Rocksteady Studios has delayed Suicide Squad: Kill the Justice League, its follow-up to the Batman: Arkham franchise, to Feb. 2, 2024, the developer announced on Twitter. “We have made the tough but necessary decision to take the time needed to work on getting the game to be the best quality experience for players,” it wrote.
In March, Bloomberg reported that Suicide Squad: Kill the Justice League would be delayed, but still be released in 2023. Rocksteady Studios expected the game’s launch on May 26 after an earlier delay that pushed Kill the Justice League from its planned 2022 window. Bloomberg’s report came after Rocksteady previewed Kill the Justice League during a State of Play presentation in February — one that didn’t exactly impress.
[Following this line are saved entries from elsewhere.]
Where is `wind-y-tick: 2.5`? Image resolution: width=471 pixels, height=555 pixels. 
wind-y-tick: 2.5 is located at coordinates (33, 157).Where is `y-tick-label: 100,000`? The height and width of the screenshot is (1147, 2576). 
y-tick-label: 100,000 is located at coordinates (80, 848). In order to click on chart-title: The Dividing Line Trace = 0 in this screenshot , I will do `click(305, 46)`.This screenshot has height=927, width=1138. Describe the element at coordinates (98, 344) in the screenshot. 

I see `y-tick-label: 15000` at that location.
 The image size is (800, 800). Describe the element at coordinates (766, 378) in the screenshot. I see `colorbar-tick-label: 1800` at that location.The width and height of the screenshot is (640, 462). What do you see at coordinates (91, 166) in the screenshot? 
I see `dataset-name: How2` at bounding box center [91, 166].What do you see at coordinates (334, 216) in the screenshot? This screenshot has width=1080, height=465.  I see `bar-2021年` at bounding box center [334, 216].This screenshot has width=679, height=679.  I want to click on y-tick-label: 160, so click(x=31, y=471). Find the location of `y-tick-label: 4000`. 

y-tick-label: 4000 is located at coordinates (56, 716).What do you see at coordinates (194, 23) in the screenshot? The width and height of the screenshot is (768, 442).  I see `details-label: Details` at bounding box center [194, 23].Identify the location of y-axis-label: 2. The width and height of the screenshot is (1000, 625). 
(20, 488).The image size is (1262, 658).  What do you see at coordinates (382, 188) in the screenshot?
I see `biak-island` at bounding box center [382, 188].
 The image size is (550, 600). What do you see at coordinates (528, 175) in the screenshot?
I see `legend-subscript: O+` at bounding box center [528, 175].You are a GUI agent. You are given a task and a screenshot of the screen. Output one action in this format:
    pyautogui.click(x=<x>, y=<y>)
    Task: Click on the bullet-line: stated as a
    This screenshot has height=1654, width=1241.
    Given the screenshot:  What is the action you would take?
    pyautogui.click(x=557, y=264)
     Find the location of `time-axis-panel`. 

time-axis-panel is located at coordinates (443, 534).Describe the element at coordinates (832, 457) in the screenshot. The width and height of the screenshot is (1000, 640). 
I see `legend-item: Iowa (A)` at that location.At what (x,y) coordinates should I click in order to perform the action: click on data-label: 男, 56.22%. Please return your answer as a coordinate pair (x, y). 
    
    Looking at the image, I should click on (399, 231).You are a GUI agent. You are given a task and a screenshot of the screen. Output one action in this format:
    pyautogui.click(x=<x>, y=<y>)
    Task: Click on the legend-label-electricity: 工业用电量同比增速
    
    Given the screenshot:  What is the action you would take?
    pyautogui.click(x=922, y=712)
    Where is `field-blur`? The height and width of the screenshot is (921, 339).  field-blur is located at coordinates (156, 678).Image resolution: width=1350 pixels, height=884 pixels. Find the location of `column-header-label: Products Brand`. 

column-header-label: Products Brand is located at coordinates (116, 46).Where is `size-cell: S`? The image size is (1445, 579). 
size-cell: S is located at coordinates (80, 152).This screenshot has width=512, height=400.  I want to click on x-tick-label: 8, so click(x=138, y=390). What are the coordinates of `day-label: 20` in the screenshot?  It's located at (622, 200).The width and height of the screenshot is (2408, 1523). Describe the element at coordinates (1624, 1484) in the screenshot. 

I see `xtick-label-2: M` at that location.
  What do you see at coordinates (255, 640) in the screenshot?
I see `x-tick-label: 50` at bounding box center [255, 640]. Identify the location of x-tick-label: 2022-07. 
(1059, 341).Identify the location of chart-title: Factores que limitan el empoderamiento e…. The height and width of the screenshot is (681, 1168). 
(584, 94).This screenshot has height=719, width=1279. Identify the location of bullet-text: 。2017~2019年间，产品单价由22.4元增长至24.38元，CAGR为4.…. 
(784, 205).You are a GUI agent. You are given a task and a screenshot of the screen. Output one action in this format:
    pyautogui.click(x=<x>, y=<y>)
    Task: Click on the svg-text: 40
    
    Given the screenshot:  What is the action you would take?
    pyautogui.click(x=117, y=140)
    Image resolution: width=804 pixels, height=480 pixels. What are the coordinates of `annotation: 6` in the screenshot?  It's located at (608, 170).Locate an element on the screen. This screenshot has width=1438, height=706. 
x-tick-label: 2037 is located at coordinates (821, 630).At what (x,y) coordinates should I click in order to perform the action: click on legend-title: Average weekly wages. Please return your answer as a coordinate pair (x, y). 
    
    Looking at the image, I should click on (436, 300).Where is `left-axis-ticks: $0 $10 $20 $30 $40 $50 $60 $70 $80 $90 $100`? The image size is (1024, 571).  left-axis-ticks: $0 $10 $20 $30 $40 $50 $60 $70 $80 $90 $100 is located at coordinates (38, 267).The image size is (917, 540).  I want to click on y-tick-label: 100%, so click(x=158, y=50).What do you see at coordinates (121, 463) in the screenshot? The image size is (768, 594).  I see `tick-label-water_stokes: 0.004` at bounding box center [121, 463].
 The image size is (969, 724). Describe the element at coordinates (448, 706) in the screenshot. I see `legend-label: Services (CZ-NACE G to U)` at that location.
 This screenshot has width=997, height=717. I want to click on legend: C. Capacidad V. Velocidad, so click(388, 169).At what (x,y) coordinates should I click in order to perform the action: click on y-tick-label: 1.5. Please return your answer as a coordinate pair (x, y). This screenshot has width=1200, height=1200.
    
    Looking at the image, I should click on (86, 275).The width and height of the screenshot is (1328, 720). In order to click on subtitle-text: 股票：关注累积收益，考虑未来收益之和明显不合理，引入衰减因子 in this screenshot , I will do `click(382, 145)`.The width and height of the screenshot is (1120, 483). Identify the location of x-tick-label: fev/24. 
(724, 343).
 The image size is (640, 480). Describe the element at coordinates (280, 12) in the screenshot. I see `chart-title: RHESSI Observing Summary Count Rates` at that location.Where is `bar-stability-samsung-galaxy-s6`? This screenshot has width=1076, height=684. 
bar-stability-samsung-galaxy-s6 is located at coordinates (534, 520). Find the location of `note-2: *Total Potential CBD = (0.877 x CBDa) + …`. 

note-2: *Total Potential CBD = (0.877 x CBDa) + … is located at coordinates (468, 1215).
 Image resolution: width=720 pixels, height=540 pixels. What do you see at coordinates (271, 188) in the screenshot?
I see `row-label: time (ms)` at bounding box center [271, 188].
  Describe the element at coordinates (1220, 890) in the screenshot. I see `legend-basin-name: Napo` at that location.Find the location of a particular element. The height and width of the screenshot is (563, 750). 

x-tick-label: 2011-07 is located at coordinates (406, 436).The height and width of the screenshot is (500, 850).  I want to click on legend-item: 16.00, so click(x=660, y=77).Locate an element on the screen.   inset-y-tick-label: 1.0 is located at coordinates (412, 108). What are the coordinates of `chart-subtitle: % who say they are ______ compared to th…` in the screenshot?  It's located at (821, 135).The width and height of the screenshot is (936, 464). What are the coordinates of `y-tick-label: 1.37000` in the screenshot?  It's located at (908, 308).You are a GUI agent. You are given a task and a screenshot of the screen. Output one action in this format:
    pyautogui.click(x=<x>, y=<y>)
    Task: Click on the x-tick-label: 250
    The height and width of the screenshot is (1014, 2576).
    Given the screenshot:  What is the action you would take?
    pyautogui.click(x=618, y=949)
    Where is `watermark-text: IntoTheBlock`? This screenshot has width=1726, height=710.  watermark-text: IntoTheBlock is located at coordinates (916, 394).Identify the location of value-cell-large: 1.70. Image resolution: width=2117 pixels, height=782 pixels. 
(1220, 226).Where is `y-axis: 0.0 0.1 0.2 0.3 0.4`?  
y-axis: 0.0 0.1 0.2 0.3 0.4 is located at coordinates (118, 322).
The February event made Kill the Justice League look like a Destiny 2 or Anthem impression: co-op missions with an emphasis on loot and gear scores to upgrade your chosen killer (Harley Quinn, King Shark, Captain Boomerang, or Deadshot). Eager players bristled at the live-service game mechanics and the cosmetics-only battle pass — a clear deviation from the previous Arkham games. Following the event, Rocksteady quietly revealed in an FAQ on the game’s website that Kill the Justice League would be released with an unpopular requirement: It needs an internet connection even in single-player modes, and local co-op isn’t supported. Kill the Justice League is expected to have cross-platform co-op, which may explain the always-on requirement.
Suicide Squad: Kill the Justice League is Rocksteady’s latest Arkham game since 2015’s Batman: Arkham Knight. When it’s released on Feb. 2, 2024, it’ll come to PlayStation 5, Windows PC, and Xbox Series X. It puts Harley Quinn, Deadshot, Captain Boomerang, and King Shark into the hands of its players, taking on the mind-controlled members of the Justice League, to save Metropolis.